• **ABOUT THIS EXERCISE**
Return every line from the one with "The height and width of the screenshot is (869, 1372)." through the one with "Task: Cycle view mode monitor icon", inclusive, exactly as it appears below.

··· INFORMATION SHOWN

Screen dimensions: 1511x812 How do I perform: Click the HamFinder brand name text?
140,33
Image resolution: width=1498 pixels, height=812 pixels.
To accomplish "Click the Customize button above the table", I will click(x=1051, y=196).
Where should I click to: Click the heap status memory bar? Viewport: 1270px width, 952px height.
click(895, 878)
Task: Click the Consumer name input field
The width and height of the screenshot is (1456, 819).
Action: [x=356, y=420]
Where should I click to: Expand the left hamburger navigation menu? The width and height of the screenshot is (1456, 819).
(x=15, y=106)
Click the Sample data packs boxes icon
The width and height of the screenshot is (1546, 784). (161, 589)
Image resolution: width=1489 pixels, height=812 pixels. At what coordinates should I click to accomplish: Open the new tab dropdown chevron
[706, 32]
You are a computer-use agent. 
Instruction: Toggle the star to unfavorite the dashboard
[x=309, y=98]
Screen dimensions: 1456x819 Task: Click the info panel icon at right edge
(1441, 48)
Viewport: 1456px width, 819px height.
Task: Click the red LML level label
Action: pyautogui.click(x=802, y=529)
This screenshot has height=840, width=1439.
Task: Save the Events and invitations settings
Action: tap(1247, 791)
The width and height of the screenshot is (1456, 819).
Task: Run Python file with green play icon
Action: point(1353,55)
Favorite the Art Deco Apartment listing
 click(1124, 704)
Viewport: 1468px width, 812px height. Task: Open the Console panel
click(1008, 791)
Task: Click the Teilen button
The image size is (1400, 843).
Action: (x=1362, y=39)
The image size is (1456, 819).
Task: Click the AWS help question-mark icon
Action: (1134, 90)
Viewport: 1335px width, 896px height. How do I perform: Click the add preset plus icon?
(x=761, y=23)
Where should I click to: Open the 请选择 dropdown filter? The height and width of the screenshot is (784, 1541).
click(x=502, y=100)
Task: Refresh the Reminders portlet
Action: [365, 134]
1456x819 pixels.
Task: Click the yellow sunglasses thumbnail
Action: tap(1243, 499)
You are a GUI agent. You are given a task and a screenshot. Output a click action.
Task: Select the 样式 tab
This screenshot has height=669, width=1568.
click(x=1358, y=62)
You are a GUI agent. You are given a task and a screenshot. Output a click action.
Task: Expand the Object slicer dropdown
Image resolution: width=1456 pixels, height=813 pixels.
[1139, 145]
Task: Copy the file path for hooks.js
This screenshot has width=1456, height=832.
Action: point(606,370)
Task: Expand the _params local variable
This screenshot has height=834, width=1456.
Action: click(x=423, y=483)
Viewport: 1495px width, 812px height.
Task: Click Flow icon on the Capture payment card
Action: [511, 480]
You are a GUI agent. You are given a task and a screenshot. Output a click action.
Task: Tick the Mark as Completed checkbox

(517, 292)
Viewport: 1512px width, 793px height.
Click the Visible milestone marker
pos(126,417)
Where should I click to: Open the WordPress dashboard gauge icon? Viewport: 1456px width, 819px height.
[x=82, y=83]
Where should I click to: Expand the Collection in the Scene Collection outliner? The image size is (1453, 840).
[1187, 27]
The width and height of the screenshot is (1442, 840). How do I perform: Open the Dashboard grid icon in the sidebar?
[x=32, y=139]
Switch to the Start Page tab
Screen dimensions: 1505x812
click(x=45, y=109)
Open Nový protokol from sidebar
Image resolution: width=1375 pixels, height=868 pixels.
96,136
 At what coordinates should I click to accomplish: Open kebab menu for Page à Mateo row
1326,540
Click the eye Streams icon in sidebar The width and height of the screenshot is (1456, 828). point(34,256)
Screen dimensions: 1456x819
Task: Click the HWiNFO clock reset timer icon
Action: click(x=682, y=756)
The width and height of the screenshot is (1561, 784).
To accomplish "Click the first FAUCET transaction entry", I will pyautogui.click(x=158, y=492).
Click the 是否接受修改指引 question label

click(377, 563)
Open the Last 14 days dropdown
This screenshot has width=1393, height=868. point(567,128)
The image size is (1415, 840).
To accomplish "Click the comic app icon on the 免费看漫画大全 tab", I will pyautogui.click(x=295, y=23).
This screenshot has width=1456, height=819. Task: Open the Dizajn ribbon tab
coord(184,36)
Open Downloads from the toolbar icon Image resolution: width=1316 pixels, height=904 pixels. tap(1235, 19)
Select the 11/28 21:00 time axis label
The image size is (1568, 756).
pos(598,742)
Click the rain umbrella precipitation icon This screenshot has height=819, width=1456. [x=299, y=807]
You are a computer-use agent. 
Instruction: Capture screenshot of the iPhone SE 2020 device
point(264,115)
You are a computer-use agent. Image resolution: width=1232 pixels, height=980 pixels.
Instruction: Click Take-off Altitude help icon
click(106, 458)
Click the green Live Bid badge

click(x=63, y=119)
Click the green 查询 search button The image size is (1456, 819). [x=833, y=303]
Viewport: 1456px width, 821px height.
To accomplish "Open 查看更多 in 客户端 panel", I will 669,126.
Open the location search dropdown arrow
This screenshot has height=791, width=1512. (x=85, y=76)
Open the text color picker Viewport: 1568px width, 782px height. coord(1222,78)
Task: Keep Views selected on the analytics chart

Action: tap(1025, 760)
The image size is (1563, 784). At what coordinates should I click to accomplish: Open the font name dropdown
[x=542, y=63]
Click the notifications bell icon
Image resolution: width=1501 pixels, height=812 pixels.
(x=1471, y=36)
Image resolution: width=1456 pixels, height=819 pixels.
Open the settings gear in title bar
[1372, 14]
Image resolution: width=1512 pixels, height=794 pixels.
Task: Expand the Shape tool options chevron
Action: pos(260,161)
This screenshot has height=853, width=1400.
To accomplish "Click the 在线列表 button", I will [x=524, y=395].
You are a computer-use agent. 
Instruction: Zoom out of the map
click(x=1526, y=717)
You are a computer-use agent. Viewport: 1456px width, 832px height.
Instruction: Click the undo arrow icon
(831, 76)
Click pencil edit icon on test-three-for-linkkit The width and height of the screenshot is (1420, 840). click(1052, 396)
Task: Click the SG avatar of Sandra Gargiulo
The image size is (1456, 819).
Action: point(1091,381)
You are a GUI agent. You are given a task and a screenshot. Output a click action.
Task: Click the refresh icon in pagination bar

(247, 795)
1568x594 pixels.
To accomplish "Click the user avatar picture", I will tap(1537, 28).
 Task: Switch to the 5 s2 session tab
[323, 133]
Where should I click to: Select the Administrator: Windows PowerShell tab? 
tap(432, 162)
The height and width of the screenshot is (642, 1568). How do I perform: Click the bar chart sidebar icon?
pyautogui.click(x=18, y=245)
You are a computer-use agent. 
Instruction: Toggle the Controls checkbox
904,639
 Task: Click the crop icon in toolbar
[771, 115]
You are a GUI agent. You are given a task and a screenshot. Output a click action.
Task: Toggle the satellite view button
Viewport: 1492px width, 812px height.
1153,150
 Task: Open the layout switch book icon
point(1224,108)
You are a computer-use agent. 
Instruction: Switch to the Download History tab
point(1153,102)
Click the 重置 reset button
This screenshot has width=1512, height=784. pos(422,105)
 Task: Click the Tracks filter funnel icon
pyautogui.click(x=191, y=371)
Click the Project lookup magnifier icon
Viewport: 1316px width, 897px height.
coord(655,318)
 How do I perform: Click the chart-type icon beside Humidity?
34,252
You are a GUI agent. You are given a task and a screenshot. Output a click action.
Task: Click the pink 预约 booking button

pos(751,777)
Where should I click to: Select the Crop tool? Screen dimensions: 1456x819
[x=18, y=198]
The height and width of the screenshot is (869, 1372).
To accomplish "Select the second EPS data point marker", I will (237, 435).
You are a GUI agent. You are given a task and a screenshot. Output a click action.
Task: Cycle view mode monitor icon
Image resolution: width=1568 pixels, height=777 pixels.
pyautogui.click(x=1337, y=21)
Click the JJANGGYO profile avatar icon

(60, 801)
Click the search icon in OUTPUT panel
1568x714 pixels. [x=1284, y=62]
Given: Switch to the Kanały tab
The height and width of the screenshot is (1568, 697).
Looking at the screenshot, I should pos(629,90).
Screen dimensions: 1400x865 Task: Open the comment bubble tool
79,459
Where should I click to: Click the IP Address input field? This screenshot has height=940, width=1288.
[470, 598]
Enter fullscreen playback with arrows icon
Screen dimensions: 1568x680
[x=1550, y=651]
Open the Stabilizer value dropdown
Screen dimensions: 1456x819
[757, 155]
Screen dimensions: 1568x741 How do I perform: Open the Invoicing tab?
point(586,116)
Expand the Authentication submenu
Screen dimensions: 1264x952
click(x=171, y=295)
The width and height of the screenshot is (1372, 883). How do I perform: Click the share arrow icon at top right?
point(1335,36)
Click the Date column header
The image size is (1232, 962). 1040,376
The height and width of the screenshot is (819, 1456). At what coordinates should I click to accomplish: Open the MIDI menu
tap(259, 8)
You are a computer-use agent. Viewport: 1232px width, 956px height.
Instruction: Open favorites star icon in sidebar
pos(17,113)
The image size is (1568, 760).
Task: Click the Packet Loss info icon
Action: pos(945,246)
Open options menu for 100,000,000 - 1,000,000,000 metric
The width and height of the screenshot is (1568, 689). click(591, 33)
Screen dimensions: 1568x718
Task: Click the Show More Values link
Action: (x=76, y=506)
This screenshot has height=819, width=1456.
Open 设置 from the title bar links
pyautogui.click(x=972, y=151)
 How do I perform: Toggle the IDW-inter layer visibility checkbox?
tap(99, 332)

······

• **RESULT OF THE TASK**
The height and width of the screenshot is (869, 1372).
To accomplish "Select the second EPS data point marker", I will (237, 435).
You are a GUI agent. You are given a task and a screenshot. Output a click action.
Task: Cycle view mode monitor icon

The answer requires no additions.